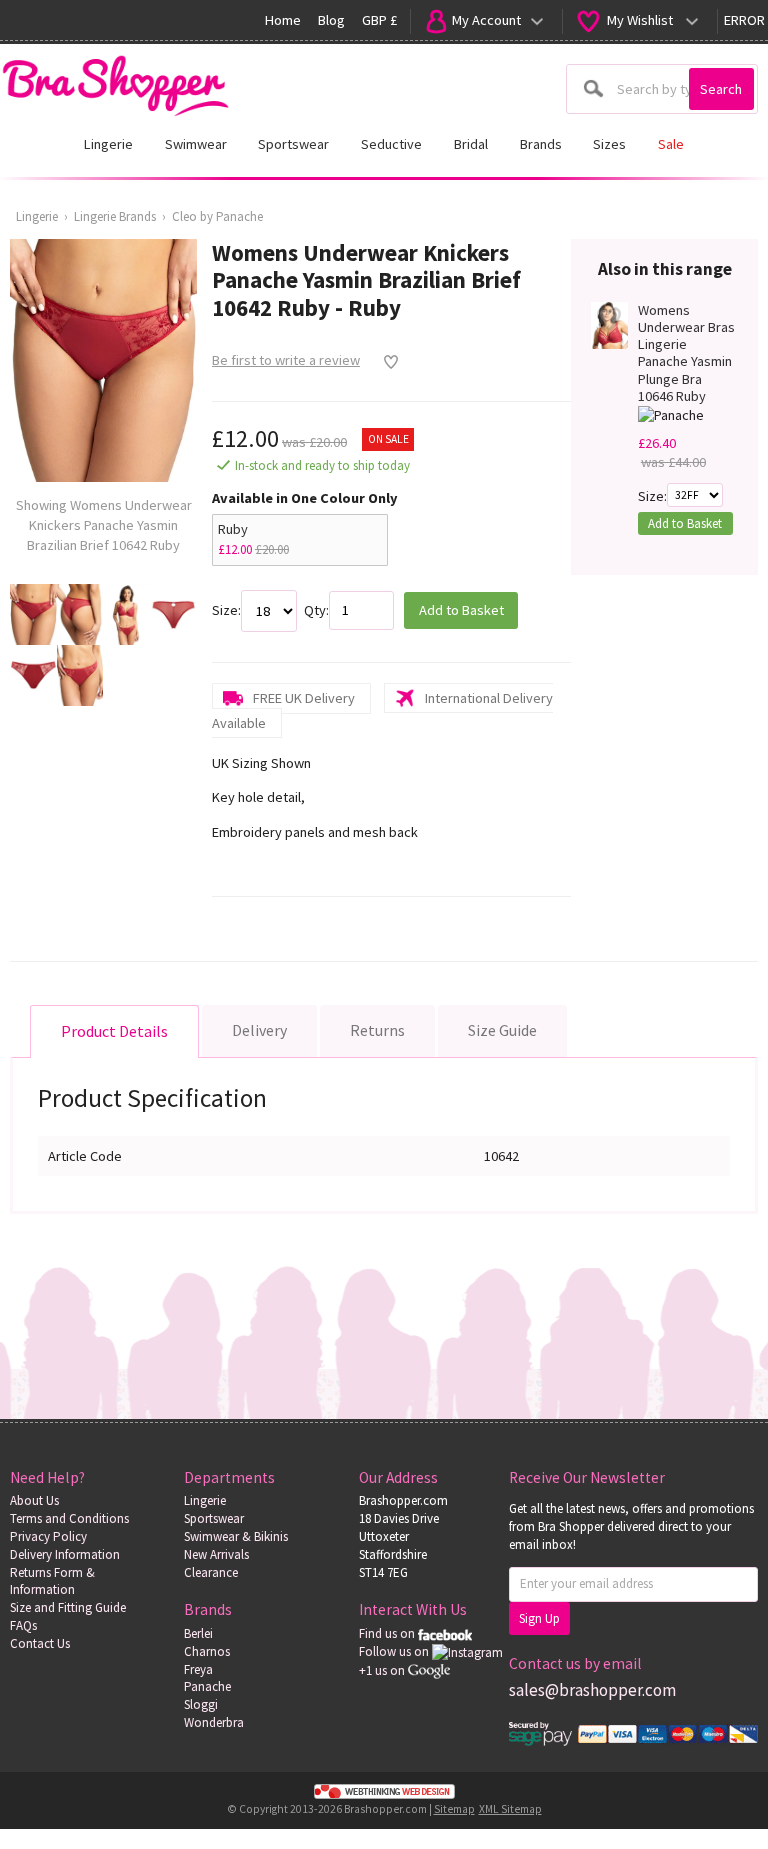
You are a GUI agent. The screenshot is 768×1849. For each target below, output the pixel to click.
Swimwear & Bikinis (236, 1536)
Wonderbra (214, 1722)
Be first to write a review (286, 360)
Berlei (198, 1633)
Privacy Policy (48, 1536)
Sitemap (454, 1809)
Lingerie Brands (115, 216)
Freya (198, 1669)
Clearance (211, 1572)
■ ■ ■ ■
INSTRUCTIONS FOR THE TASK ▸ Produce an exact reprint of the entries, dropping the images.

OUTPUT BELOW ▸
You are a GUI agent. The screenshot is 768×1849. For each target below, output the pixel to click.
Swimwear & Bikinis (236, 1536)
Wonderbra (214, 1722)
Be first to write a review (286, 360)
Berlei (198, 1633)
Privacy Policy (48, 1536)
Sitemap (454, 1809)
Lingerie Brands (115, 216)
Freya (198, 1669)
Clearance (211, 1572)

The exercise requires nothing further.